What is expected
Convert the entries into a numbered list, starting at the line that contains "The width and height of the screenshot is (1072, 816)." and ending at the last line of the entries, and skip any blank lines. Leave the pictures out of the list.

Records for this exercise
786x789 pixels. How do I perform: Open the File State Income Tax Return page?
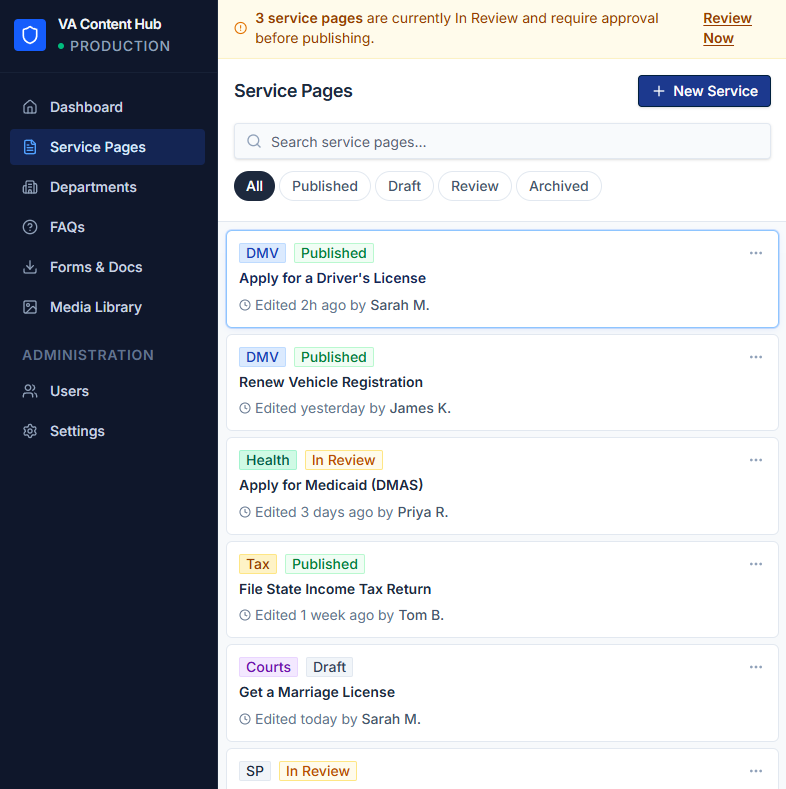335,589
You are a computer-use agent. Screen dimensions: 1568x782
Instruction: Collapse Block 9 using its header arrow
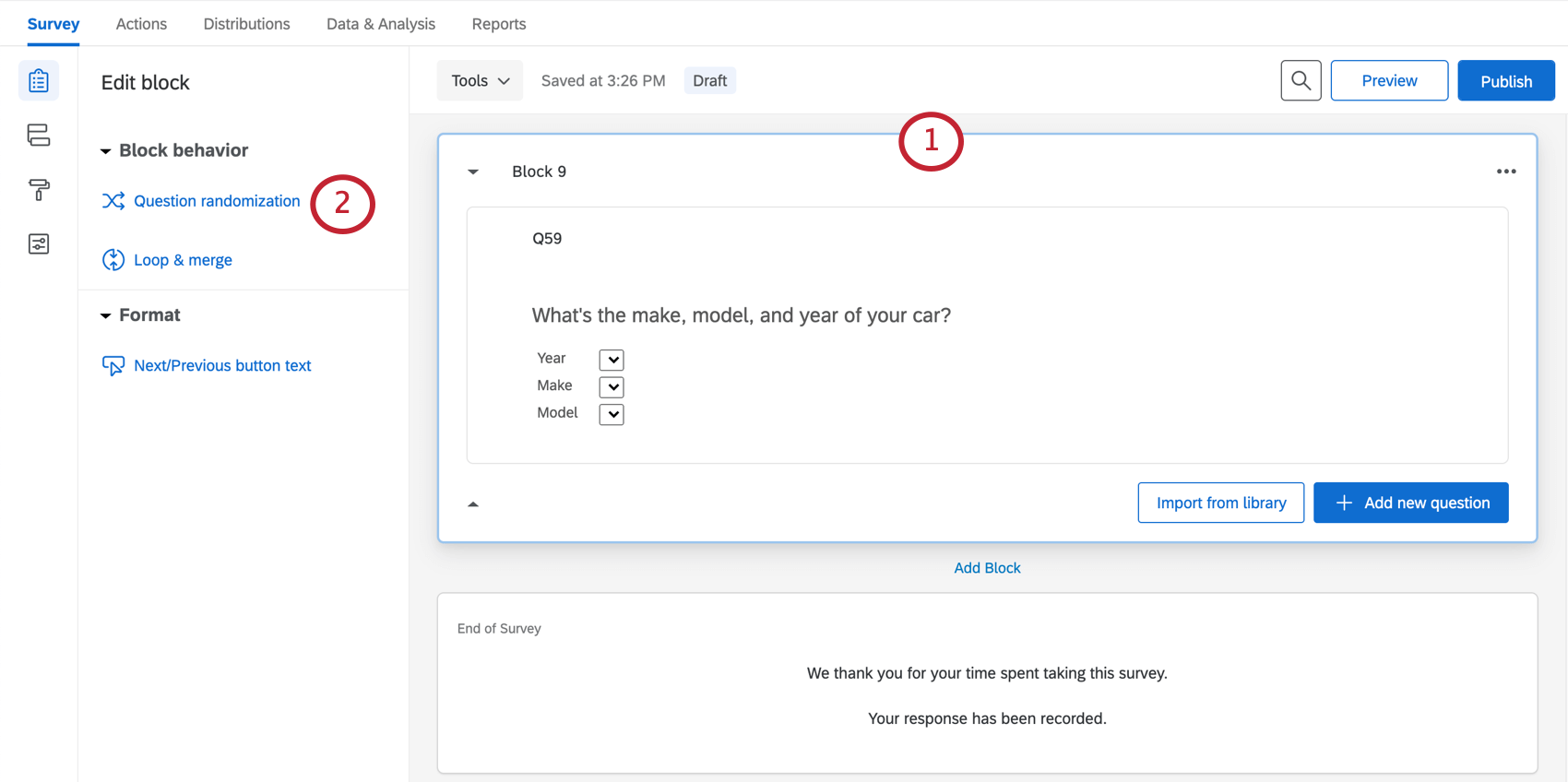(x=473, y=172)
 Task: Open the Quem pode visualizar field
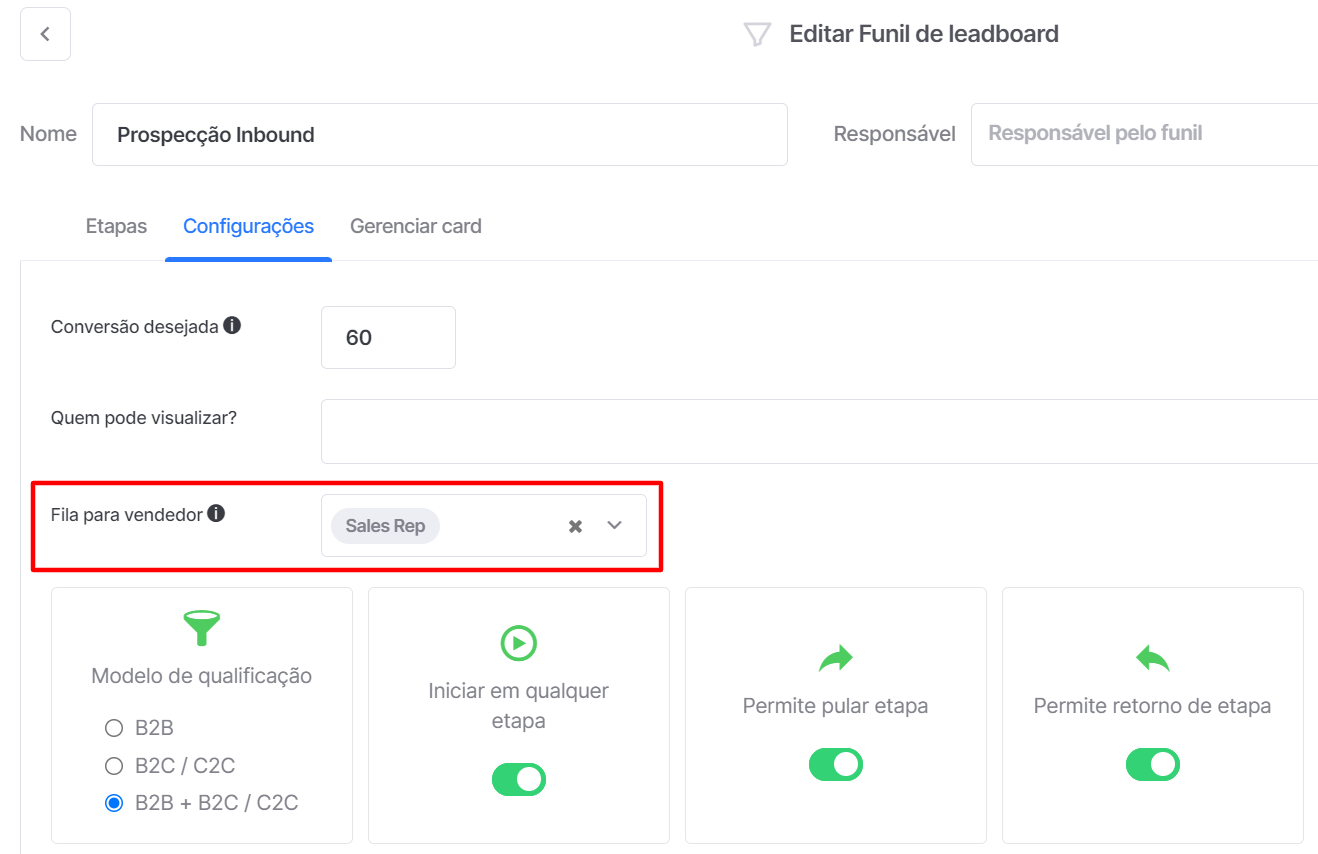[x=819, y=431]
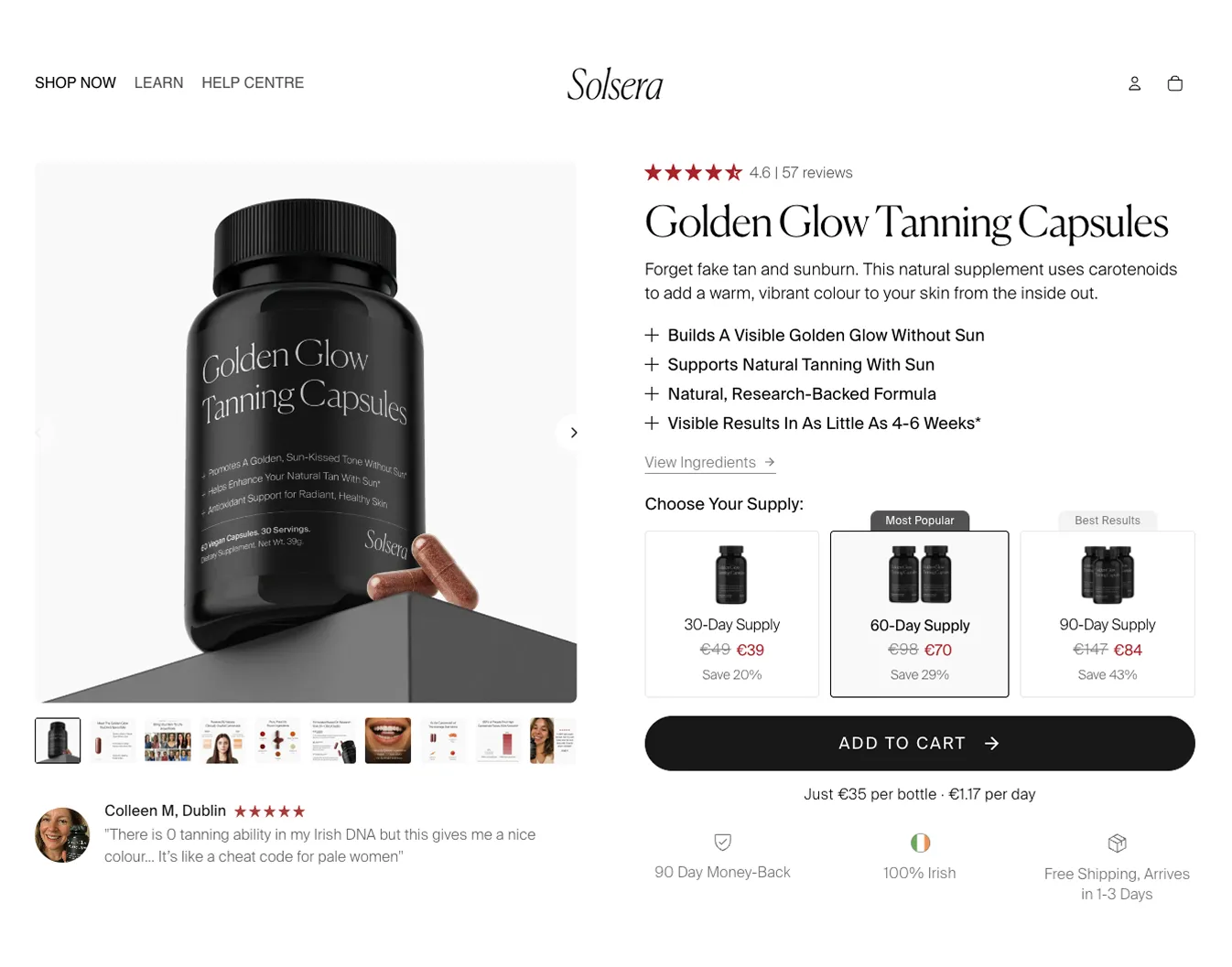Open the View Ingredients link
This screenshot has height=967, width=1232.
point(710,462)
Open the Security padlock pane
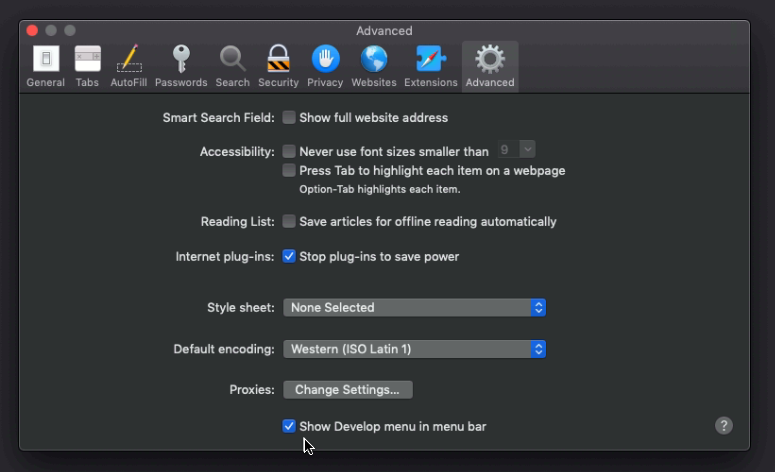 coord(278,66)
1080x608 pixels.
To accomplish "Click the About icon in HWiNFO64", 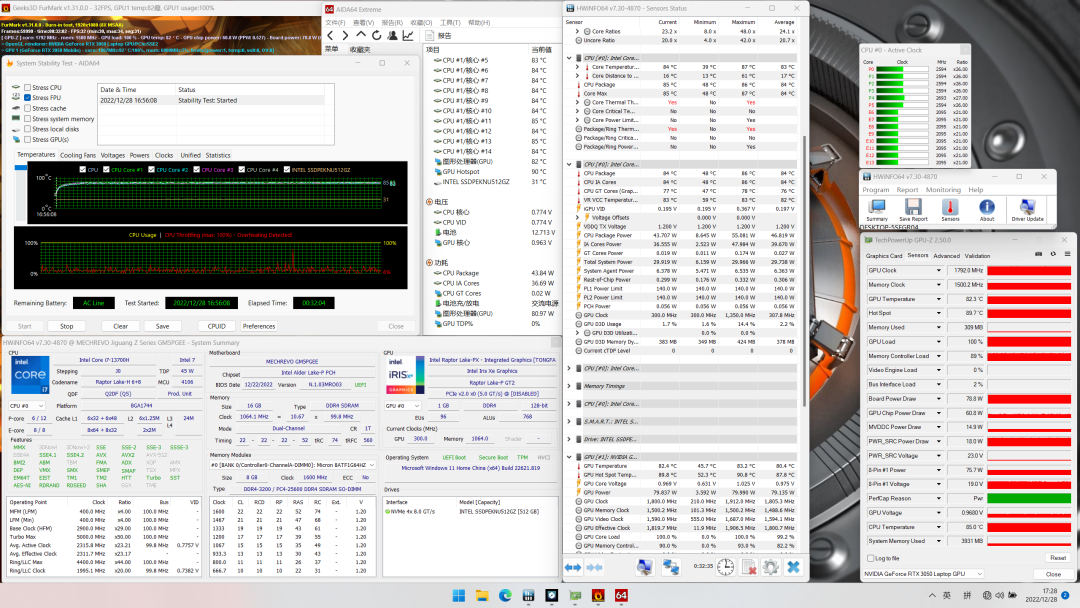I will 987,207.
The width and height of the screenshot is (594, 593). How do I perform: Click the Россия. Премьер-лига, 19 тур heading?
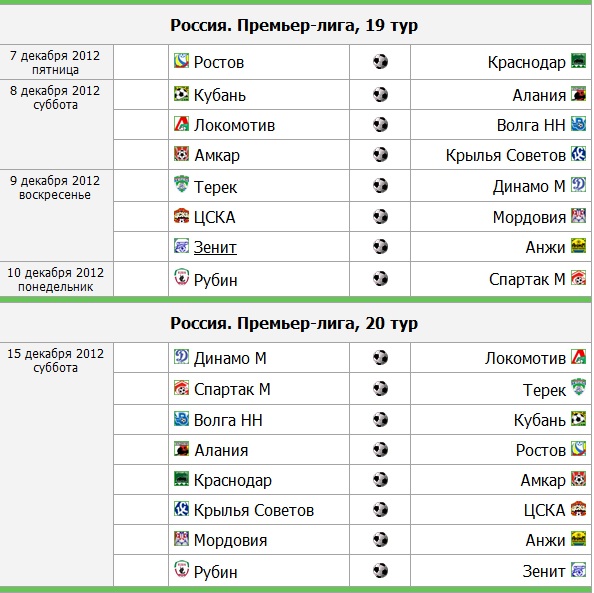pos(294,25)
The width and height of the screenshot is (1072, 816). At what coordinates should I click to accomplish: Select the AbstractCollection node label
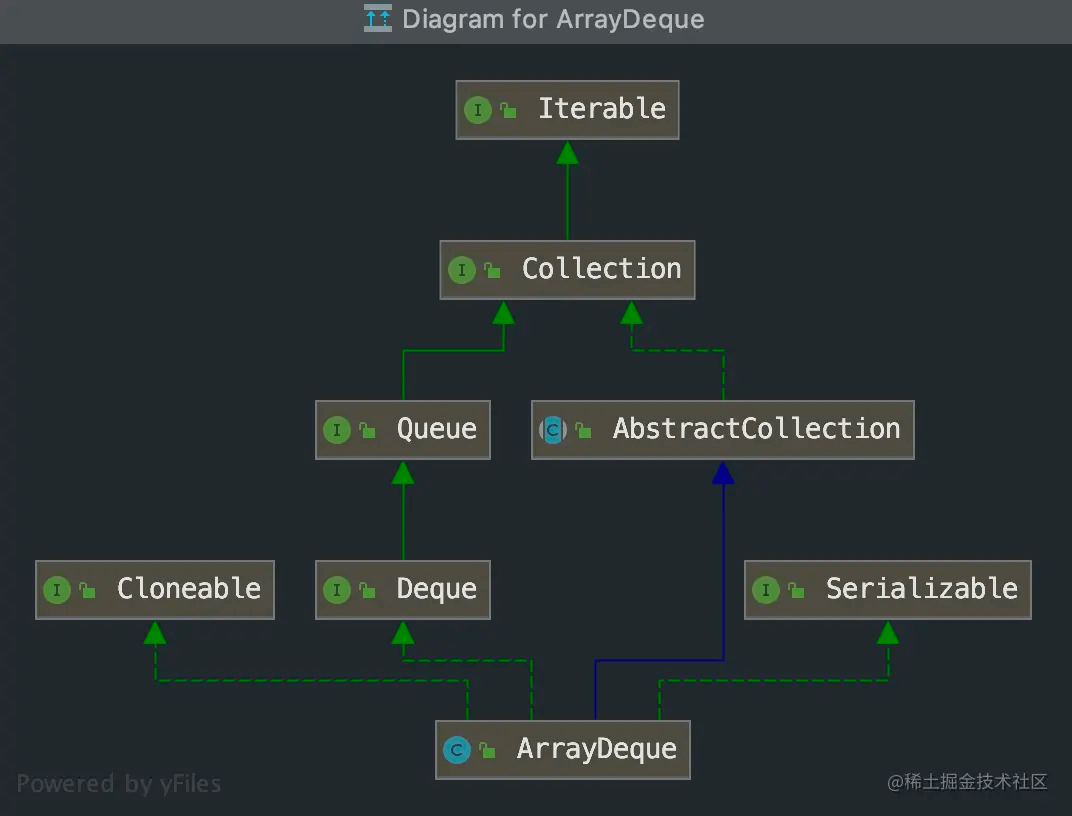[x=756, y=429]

Result of the task
1. The width and height of the screenshot is (1072, 816). At what coordinates should I click to accomplish: Select the AbstractCollection node label
2. [x=756, y=429]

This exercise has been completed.